Healthcare Costs and Waste
Propublica has a story on waste in the medical industry:
Experts estimate the U.S. health care system wastes $765 billion annually — about a quarter of all the money that’s spent. Of that, an estimated $210 billion goes to unnecessary or needlessly expensive care, according to a 2012 report by the National Academy of Medicine
Having visited doctors in the past decade or two a few times, I can believe the 25% figure. The billing structure alone creates massive amounts of waste. But some see Propublica as overly liberal, so why not check their figures? followed the links to the National Academies of Science, Engineering and Medicine and clicked on this slideshow from 2012. Slide seven was particularly interesting. It included the following bullet points:
• Health care costs constitute 18% of U.S. GDP
• 30% increase in personal income over the past decade effectively
eliminated by a 76% increase in health care costs
• $750B in waste
Now, in 2012, the year the report was published, GDP was $16.16 trillion. If healthcare spending was 18% of that, it amounted to about $2.91 trillion. And $750B, the amounted wasted is a bit more than 25%. Which is to say, Propublica’s numbers are in line with the National Academy’s numbers from 2012.
Which raises a question… wasn’t the point of not moving to a single payer regime that the private sector would eliminate waste such as this?
I see some analogies between the current situation in the health industry and collision insurance problems (especially quality and inflated cost problems).
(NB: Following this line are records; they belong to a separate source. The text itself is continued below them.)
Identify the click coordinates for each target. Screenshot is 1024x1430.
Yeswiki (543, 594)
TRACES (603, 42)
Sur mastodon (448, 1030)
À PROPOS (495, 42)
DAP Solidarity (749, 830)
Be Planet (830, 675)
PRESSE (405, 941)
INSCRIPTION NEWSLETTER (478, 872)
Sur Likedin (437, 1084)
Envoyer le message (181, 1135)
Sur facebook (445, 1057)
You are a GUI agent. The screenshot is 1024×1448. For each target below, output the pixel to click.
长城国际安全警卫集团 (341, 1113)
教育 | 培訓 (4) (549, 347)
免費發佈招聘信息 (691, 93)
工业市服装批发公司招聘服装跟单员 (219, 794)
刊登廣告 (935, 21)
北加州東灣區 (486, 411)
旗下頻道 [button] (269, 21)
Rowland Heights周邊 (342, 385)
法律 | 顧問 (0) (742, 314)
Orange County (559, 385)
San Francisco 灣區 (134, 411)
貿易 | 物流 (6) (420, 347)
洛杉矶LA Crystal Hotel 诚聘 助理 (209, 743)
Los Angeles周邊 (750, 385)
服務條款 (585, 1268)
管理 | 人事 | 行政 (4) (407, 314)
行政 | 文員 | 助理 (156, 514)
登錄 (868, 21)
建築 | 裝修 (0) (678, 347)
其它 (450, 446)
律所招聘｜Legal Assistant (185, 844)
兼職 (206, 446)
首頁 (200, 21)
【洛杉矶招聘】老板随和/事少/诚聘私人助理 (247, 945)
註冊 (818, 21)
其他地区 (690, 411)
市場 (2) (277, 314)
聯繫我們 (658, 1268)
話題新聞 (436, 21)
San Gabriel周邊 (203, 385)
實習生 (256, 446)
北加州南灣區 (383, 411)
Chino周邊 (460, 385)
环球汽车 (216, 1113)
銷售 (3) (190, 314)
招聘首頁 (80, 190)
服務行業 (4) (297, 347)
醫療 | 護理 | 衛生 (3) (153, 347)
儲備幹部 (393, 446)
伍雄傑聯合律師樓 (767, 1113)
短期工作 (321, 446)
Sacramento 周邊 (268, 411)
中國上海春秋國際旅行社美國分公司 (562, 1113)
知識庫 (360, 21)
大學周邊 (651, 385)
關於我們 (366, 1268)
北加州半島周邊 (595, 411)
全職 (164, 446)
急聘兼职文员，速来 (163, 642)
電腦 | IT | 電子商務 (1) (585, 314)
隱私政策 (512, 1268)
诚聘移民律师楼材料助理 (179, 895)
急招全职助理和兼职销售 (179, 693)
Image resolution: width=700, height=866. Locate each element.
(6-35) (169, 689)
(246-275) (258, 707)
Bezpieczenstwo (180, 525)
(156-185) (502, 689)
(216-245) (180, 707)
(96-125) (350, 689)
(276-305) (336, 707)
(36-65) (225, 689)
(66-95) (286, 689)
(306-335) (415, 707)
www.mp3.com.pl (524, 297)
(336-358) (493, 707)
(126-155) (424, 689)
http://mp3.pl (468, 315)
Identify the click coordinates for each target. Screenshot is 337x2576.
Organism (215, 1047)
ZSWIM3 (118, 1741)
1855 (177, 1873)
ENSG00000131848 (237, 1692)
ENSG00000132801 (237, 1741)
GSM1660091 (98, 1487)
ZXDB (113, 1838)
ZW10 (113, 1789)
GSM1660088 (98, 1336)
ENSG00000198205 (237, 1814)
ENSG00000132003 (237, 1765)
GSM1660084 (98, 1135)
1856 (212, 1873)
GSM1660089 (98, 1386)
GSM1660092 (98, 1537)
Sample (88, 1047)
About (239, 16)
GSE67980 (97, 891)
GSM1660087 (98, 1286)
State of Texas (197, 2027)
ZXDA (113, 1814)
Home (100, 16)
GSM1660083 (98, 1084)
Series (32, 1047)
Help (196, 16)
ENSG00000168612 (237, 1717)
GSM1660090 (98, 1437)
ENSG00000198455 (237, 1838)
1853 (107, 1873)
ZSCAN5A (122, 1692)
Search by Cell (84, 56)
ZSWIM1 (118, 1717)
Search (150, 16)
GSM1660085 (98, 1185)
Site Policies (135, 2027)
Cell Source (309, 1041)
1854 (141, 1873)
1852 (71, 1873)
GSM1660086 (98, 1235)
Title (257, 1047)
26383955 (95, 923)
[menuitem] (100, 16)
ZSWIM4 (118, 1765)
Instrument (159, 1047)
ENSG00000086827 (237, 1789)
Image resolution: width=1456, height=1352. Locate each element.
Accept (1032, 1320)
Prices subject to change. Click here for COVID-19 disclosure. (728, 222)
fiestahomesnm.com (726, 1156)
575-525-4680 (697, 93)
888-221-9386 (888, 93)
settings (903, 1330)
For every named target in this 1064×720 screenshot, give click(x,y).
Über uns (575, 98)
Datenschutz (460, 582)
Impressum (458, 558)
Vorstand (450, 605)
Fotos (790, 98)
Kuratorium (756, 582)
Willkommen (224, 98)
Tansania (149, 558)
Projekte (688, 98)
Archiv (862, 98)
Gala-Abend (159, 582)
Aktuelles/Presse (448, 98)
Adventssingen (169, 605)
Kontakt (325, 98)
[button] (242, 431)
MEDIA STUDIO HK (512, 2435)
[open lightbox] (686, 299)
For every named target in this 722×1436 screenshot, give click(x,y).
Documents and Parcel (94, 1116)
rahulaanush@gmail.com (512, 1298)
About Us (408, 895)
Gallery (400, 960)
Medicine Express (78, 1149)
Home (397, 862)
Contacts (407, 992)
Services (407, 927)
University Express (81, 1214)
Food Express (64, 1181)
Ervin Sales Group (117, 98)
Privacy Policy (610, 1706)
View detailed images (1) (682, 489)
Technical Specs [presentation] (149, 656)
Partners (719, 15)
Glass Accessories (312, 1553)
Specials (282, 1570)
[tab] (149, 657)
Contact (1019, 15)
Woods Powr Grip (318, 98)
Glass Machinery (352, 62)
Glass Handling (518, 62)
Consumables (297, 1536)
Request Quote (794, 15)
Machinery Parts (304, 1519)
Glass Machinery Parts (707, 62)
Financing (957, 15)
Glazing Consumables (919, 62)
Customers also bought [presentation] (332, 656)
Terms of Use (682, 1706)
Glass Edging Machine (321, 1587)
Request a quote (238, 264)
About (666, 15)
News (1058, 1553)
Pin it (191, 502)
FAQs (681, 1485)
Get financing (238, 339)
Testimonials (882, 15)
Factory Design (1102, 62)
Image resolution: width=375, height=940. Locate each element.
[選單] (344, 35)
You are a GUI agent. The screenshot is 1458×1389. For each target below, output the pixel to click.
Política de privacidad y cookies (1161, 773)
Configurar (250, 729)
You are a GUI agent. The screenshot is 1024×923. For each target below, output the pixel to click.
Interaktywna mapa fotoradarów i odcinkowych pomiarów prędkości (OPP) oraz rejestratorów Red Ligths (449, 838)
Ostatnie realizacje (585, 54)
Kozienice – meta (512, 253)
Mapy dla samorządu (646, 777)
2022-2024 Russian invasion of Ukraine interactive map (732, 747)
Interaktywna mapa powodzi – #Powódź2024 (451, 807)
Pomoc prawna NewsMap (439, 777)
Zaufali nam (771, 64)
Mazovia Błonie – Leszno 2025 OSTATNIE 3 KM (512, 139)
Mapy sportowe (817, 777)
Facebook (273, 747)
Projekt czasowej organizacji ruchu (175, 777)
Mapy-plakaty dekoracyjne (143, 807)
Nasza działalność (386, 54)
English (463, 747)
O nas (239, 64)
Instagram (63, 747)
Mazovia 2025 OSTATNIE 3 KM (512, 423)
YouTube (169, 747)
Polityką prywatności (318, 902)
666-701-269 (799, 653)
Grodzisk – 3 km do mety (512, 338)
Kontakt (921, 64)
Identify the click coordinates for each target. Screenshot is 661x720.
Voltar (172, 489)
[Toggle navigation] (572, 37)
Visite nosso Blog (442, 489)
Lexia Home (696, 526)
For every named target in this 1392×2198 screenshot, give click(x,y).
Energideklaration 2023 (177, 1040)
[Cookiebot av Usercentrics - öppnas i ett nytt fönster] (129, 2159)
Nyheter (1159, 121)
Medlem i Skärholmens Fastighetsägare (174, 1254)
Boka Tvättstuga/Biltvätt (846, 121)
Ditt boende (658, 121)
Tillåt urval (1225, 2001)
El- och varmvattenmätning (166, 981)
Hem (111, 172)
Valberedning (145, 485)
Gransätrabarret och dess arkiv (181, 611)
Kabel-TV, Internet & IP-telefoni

Treatment of patients became completely inhuman as if they are cars and hospitals are mechanical shops.
In both cases, just the existence of private insurance companies inflates prices as there is some unhealthy symbiosis between enterprises that fix cars and insurance industry, despite the in theory they should have somewhat adversarial relations.
A similar unhealthy symbiosis exists between insurance companies and hospitals. One example is widespread abuse of stent procedures in the USA (probably one-third operation is unnecessary and remaining half are questionable)
I wonder if “medical tourism” will increase, as one day of hospital stay (just under observation) can be several thousand dollars. And the quality of this (computerized in case of cardiac patients) observation is often questionable at best.
Also, quantification of procedures plays bad jokes with medical costs, inflating them instead of reducing and creating another type of insurance fraud. Not only hospital routinely play with those codes trying to inflate costs. They also understand that checking is difficult is included non-existent procedures as the matter of fact. That means useless procedures performed on “guinea pigs” (often with negative effects on their health) but also that “guinea pigs” are routinely billed procedures not performed. I estimate that that “overhead” is around 10% of the total costs.
In other words, you no longer can trust that hospital has your needs before their financial needs. And that’s scary and anti-christian. Forget about Hypocratic oath — it is anachronism under neoliberalism. There is a category of doctors that now routinely perform unnecessary surgery to fatten their pockets. Some of them go to jail, but that’s just a tip of the iceberg to the abuse of the Hippocratic oath.
It looks like under neoliberalism, there is a propensity to destroy any existing and more or less working system in the name of efficiency and cost-cutting.
This is actually a complex topic and as it is related both to neoliberalism as a social system and to so called “collapse of complex systems” problem.
A family member of mine had an emergency medical expense while overseas last year. Aetna agreed it was an emergency and thus covered by our plan. We sent them the bill, which was a mere one page long despite involving a five night hospital stay. They rejected the claim, saying we didn’t provide sufficient documentation. EVEN THOUGH THIS WAS ALL THE DOCUMENTATION. They simply refused to let it sink in that other countries, with their single payer systems, do not bother to bombard everyone with a mountain of billing paperwork. Did they expect us to travel overseas again and badger the provider to gin up some extra paperwork just for Aetna?
Chad:
Contact the provider again. That is not unusual for them to do so and it has happened for decades. I assume you have contact information? Like all insurance claims, it has to be on a proper format. Ask Aetna what they want and they should tell you. You can appeal to the ACA also.
” wasn’t the point of not moving to a single payer regime that the private sector would eliminate waste such as this?”
Not in any way, shape or form. Had absolutely nothing at all to do with wasteful spending.
Correct and thanks.
Walk over to desk. Open second drawer. Pull out binder. Slip to page 17. On first blank line, write: “# 382: Sarcasm.” Close binder. Return “List of Things EMichael Cannot Grasp, 2017H2” to open desk drawer. Close desk drawer. Walk away and resume normal operations.
Kimel,
I would suggest you stay far away from healthcare. Run knows more than most people in the country about it. I have read everything he has written, along with Maggie Mahar.
I think I will take his comments over yours.
Mr. Kimel,
Start your health care education with:
Arrow, Kenneth J. 1963. Uncertainty and the Welfare Economics of Medical Care.